Schule

Schule © Colourbox

Wie zufrieden sind die Schülerinnen und Schüler?

Leistungen von Schülerinnen und Schüler und ihr Wohlbefinden stehen in keinem Zusammenhang – gute Noten bedeuten also nicht automatisch zufriedene Jugendliche. An Versagensangst leiden aber trotzdem nur wenige deutsche Schülerinnen und Schüler; wenn, dann eher die leistungsschwachen. Ein wichtiger Faktor für Wohlbefinden in der Schule stellen die Freunde dar, am wichtigsten sind für die Schülerinnen und Schüler aber die Eltern und deren Unterstützung.

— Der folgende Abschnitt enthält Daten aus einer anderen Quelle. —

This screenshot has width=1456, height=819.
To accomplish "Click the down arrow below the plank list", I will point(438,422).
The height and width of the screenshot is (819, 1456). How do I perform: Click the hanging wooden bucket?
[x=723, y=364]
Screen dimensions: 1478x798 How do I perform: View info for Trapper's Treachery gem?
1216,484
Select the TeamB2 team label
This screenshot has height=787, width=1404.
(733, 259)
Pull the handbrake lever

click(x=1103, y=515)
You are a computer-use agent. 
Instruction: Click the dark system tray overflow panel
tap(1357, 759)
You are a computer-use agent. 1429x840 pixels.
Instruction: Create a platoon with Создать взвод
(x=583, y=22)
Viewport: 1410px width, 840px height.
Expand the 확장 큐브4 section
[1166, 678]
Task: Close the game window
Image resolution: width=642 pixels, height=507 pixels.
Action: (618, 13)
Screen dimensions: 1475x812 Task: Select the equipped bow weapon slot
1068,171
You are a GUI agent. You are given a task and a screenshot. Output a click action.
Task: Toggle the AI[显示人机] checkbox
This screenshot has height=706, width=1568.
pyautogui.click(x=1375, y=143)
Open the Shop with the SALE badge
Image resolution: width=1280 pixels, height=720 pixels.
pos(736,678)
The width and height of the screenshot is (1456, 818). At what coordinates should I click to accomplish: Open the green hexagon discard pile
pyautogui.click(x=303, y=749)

Welche Portale helfen den Schülerinnen und Schülern?

Zwar nutzen viele noch die klassische Förderung der Nachhilfe, entweder durch Nachhilfe-Institute oder Privatpersonen wie Schülerinnen und Schüler oder Studierende. Aber es gibt auch immer mehr kostenpflichtige Online-Portale, die sich auf das Lernen spezialisiert haben.

Mit Einführung des Zentralabiturs in fast allen deutschen Bundesländern sind außerdem verschiedene Abitur-Foren unter den Schülerinnen und Schülern beliebt geworden, auf denen sie sich, je nach Bundesland, über die verschiedenen Anforderungen für das Abitur austauschen und Notizen teilen.

Wie gestresst sind Schülerinnen und Schüler heutzutage?

Ganztagsschulen, in denen Kinder bis nachmittags bleiben, ein erhöhtes Lernpensum und Nachhilfe in der Freizeit, teilweise sogar bei Jugendlichen, die eigentlich keine Nachhilfe nötig hätten – Jugendliche verbringen immer mehr Zeit mit Lernen, teilweise sogar bis zu 45 Stunden. Das führt bei den jungen Erwachsenen schnell zu Stress. Im Jahr 2010 führte die Universität Lüneburg im Auftrag der DAK eine Studie zum Thema Schulstress durch. Das Ergebnis: Jeder dritte Schüler weist Stresssymptome wie Schlaflosigkeit, Gereiztheit oder Kopfschmerzen auf. Mittlerweile gibt es eine neue Studie der DAK nach der mittlerweile fast jeder zweit Jugendliche unter Schulstress leidet.

Doch dies muss nicht immer so sein. Auf der Website des Evangelischen Beratungszentrums München zum Beispiel berichtet eine ehemalige Schülerin, wie sie mit Schulstress umgegangen und ihn letztendlich bewältigt hat. Außerdem gibt der Studienkreis Eltern, aber auch Jugendlichen selbst, eine Broschüre an die Hand, die über Symptome von Stress und möglichen Lösungsvorschlägen informiert.

Wenn die Unzufriedenheit zu groß wird – Schulabgänger und ihre Gründe

Nicht immer erreichen Schülerinnen und Schüler, wie erwartet, den Abschluss. Etwa 6 Prozent geben vorher auf, das ergab eine Umfrage der Caritas. Dabei gibt es große regionale Unterschiede: Während in Bayern etwas weniger als 5 Prozent die Schule abbrechen, steigt die Zahl in Sachsen-Anhalt auf 9,9 Prozent. Die drei entscheidendsten Faktoren für die Zahl der Schulabgängerinnen und -abgänger sind die Zahl der Förderschülerinnen und -schüler sowie die Arbeitslosenquote; die Wirtschaftskraft des Landkreises zum Beispiel hat aber kaum Einfluss.